Now, I’m gonna stop here. Because I need to say a few things about the facts here. A) In all my years of online dating – and there were many years – that was the one and only time anyone ever hinted that my pictures made me look prettier/more attractive than I am in person. B) I always used fairly unglam pictures. C) I’ve had plenty (a few dozen, at least) tell me that I was prettier in person. Yeah, I’m ridiculously sensitive about this. I was an ugly child. Cut me some slack.
So here was this guy treating me rudely and then telling me he thought I’d be prettier. Which is an unbelievably rude thing to say. Anyway, it upset me and I’ll never forget it. Never forget him, or that day, the cafe… most of all, how it made me feel. Like shit.
Fast forward to last week. I got a call from a guy I went out with months ago. Many months. I barely remember him. He called, completely out of the blue. First thing out of his mouth was an apology for dropping off the face of the earth (he repeated the apology several times during the call). And then we talked for a few minutes and he reminded me of who he was and he explained why he disappeared (life stuff). Then it seemed he was trying to work up the courage to ask me out.
My reaction? Obviously, panic. And a sick feeling inside. Not because I don’t want to go out with him. Not really. It’s just the idea that I’d show up and he’d be disappointed. Because I look different than I did several months ago. I’ve put on so much weight. So much. And a couple more pounds every week, it seems. No matter what.
I just couldn’t handle the look of disappointment in some guy’s eyes. Looking at me and thinking, yuck.

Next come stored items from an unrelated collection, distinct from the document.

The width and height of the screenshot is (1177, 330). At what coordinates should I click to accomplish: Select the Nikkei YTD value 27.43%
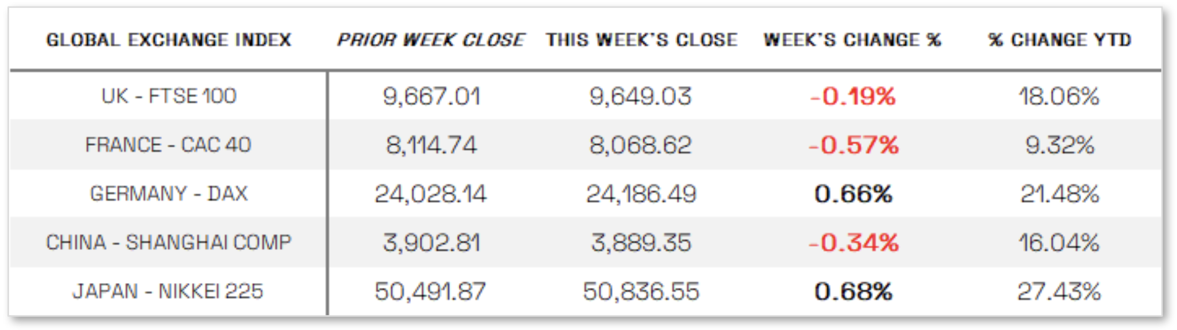[1059, 292]
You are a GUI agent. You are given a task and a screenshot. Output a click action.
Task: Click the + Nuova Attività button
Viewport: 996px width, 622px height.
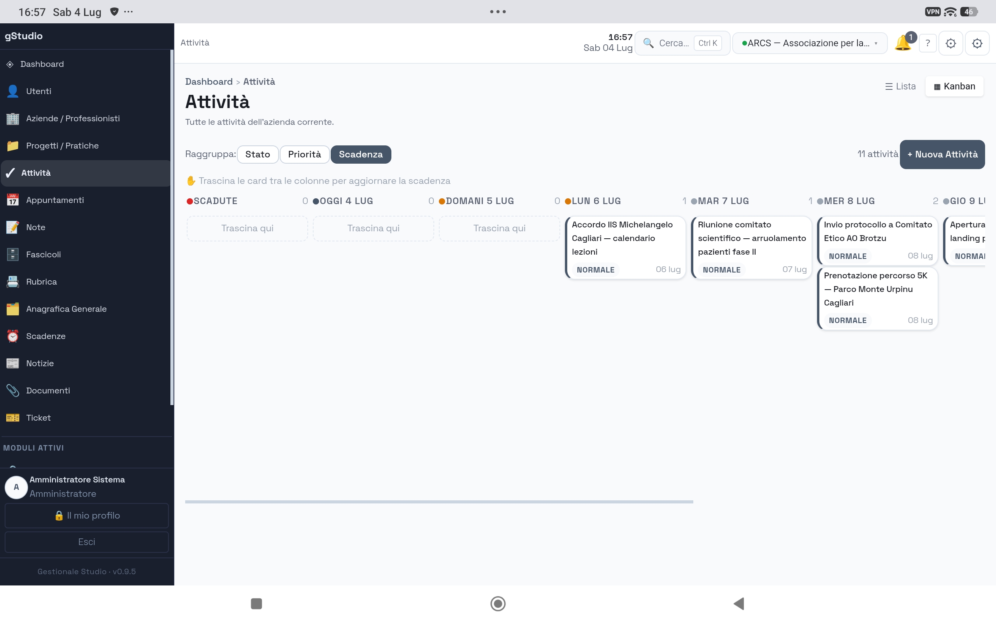pos(942,154)
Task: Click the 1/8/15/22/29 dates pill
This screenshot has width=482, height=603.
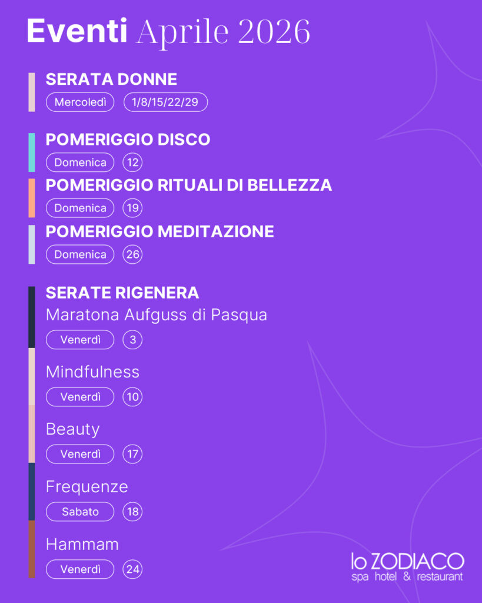Action: point(165,102)
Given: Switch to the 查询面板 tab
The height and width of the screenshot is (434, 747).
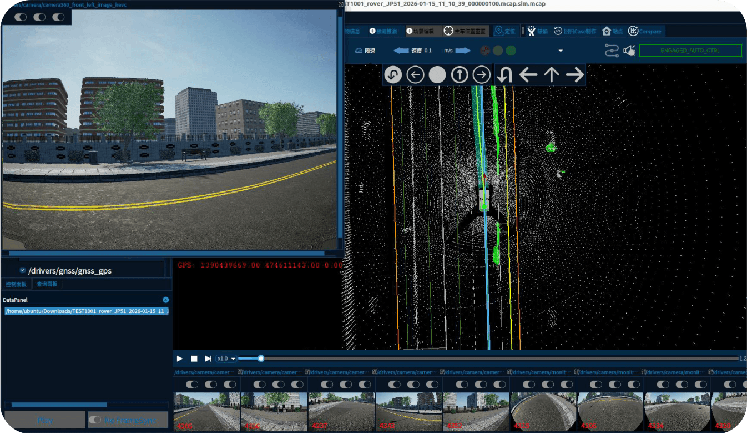Looking at the screenshot, I should 47,284.
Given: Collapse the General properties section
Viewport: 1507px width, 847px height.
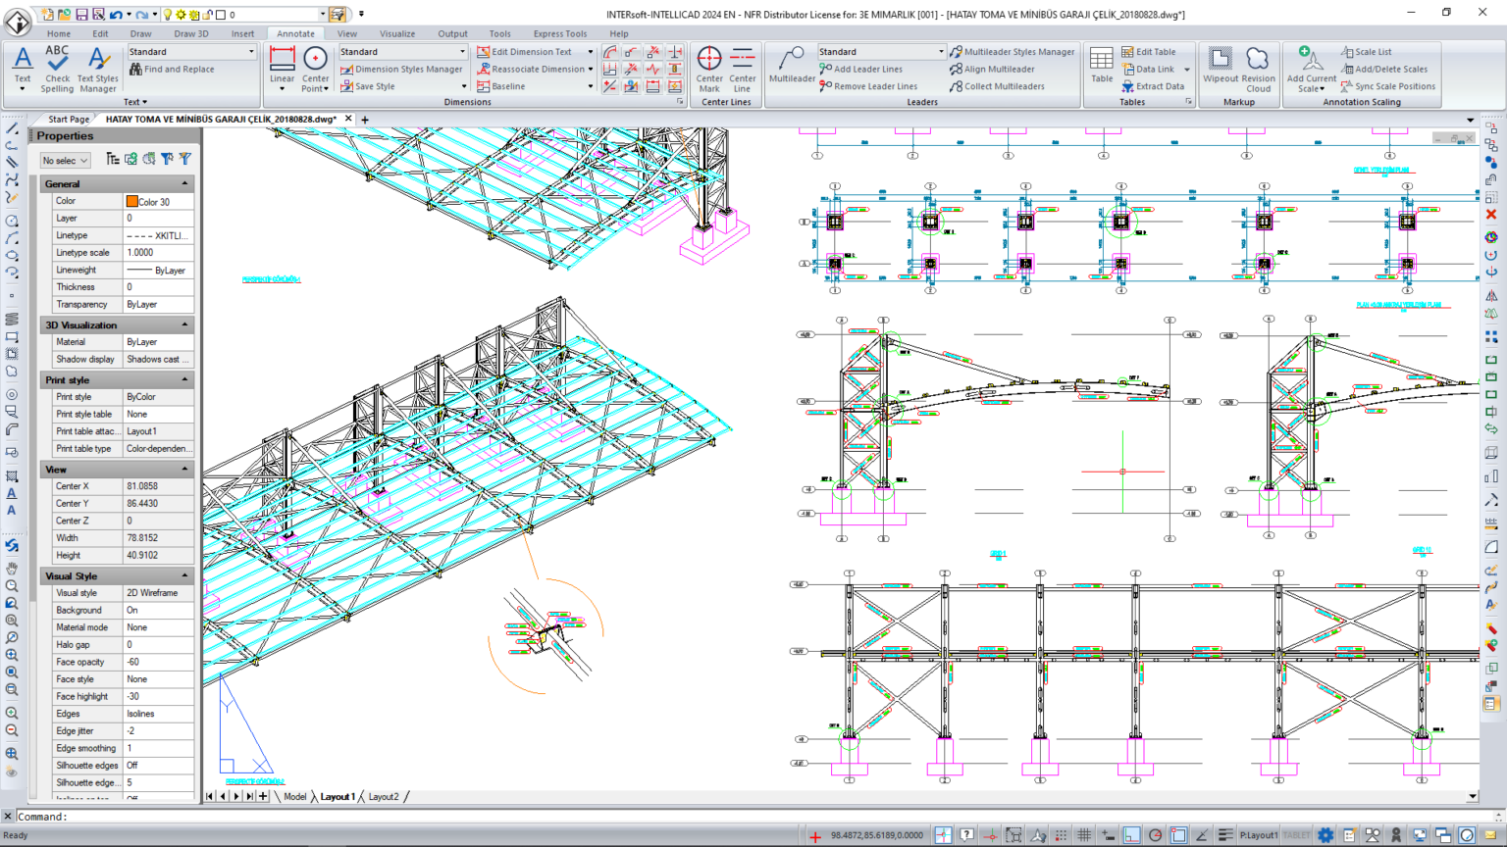Looking at the screenshot, I should [184, 184].
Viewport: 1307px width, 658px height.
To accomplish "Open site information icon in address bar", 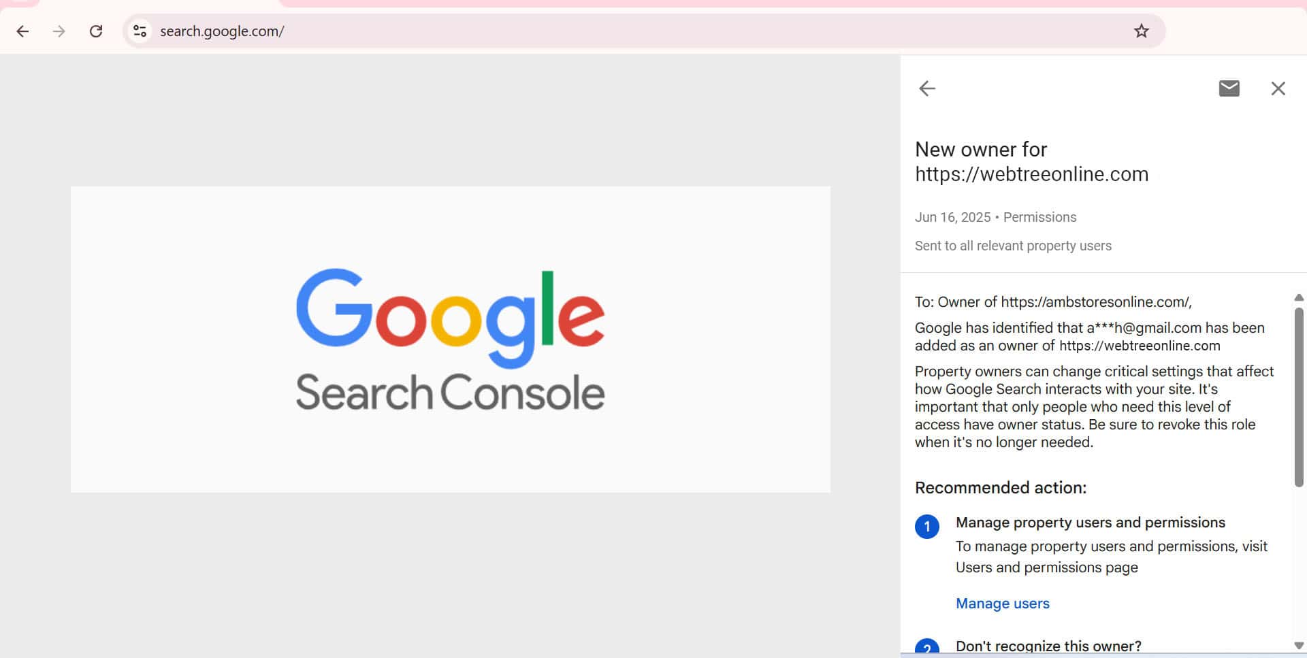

So I did what I could do. I was positive about the fact that he called, letting him know it was cool even though time had passed (I know that it must have been hard for him, it sounded like it was hard for him). But then I was non-commital and “so busy.” Because I can’t. Not now. Not yet.
I’m stuck. My life has changed so much over the past year. Physically, I’ve changed. Inside and out. And I haven’t yet adjusted to my new realities. Haven’t yet learned to like this new me. And until I do, I’m stuck.